Kecelakaan Pesawat Perintis PT SAM Air di Gorontalo
Kementerian Perhubungan (Kemenhub) telah melaporkan terjadinya kecelakaan pesawat perintis milik PT SAM Air dengan nomor registrasi PK-SMH. Kecelakaan ini terjadi di Bandara Panua, Pohuwato, Gorontalo. Pesawat tersebut sedang dalam perjalanan dari Bandara Djalaluddin, Gorontalo menuju Bandara Panua, Pohuwato.
Pesawat dipiloti oleh Capt. M. Saefurubi A, didampingi First Officer M. Arthur V. G, serta seorang teknisi bernama Budijanto. Selain itu, terdapat satu penumpang yang bernama Sri Meyke Male.

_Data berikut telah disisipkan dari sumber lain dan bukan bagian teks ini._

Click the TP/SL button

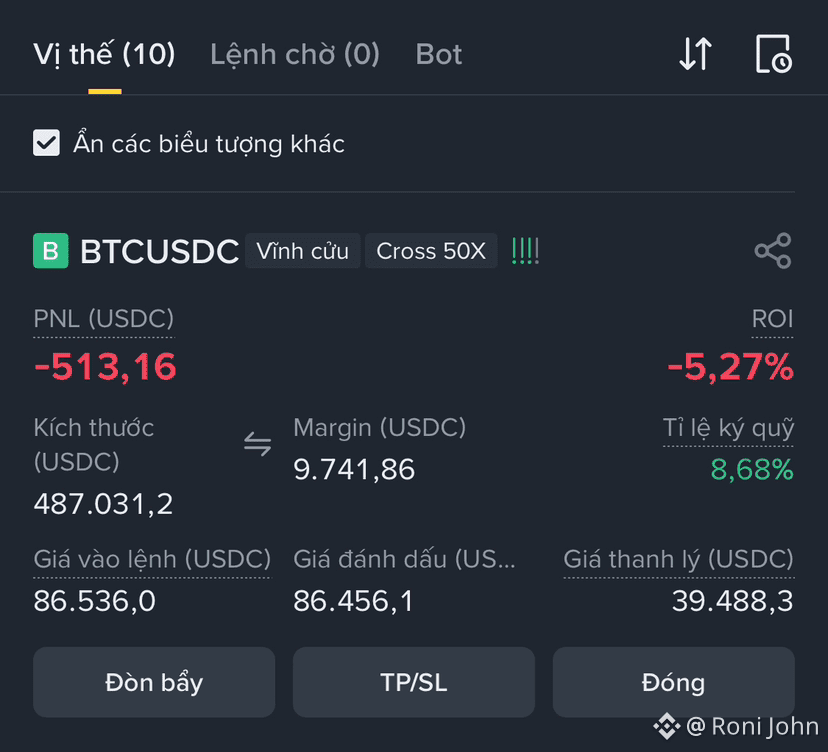pyautogui.click(x=413, y=682)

Kronologi kejadian menyebutkan bahwa pesawat PK-SMH lepas landas dari Bandara Gorontalo pada pukul 07:03 WITA. Pesawat diperkirakan akan tiba di Bandara Panua pada pukul 07:33 WITA. Namun, pada pukul 07:22 WITA, pesawat kehilangan kontak. Beberapa jam kemudian, pesawat ditemukan hancur total di rawa-rawa sebelum runway 27 Bandara Pohuwato.

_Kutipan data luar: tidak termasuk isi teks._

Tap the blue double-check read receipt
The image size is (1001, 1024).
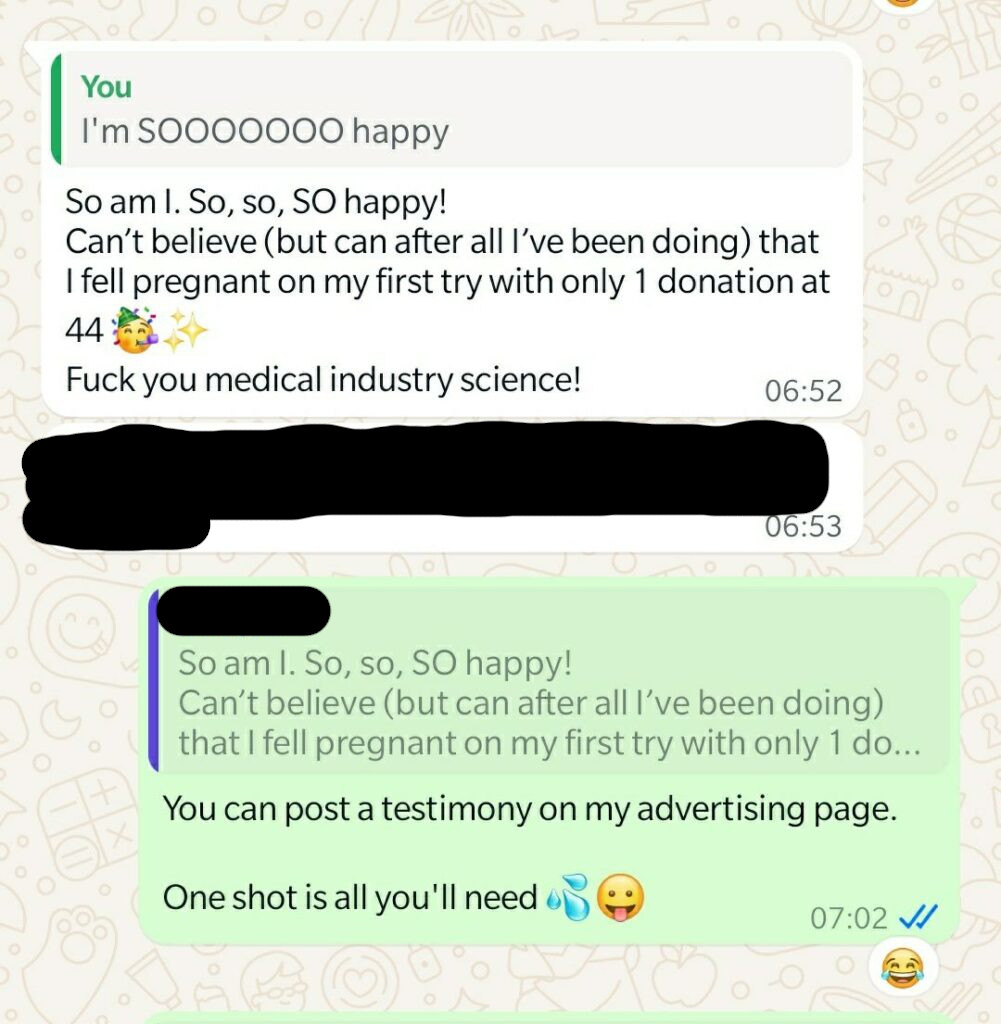click(x=918, y=917)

Akhirnya, kecelakaan ini mengakibatkan empat orang meninggal dunia, yaitu Pilot, First Officer, Teknisi, dan satu penumpang. Para korban telah dievakuasi ke Puskesmas Motolohu Pohuwato untuk penanganan lebih lanjut.

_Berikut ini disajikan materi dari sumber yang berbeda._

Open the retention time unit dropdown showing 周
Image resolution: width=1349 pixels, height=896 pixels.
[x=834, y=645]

Plt. Direktur Jenderal Perhubungan Udara, Lukman F. Laisa, menyatakan, "Kami sangat berduka atas kecelakaan yang menimpa pesawat perintis PT SAM Air di Pohuwato. Doa dan simpati kami sampaikan kepada keluarga korban yang ditinggalkan."
Lukman juga menambahkan bahwa Direktorat Jenderal Perhubungan Udara sedang berkoordinasi dengan Komite Nasional Keselamatan Transportasi (KNKT) serta pihak-pihak terkait untuk melakukan investigasi lebih lanjut mengenai insiden ini. Dia berharap agar proses investigasi dapat berjalan lancar dan langkah-langkah pencegahan dapat diambil untuk meningkatkan keselamatan penerbangan di masa mendatang.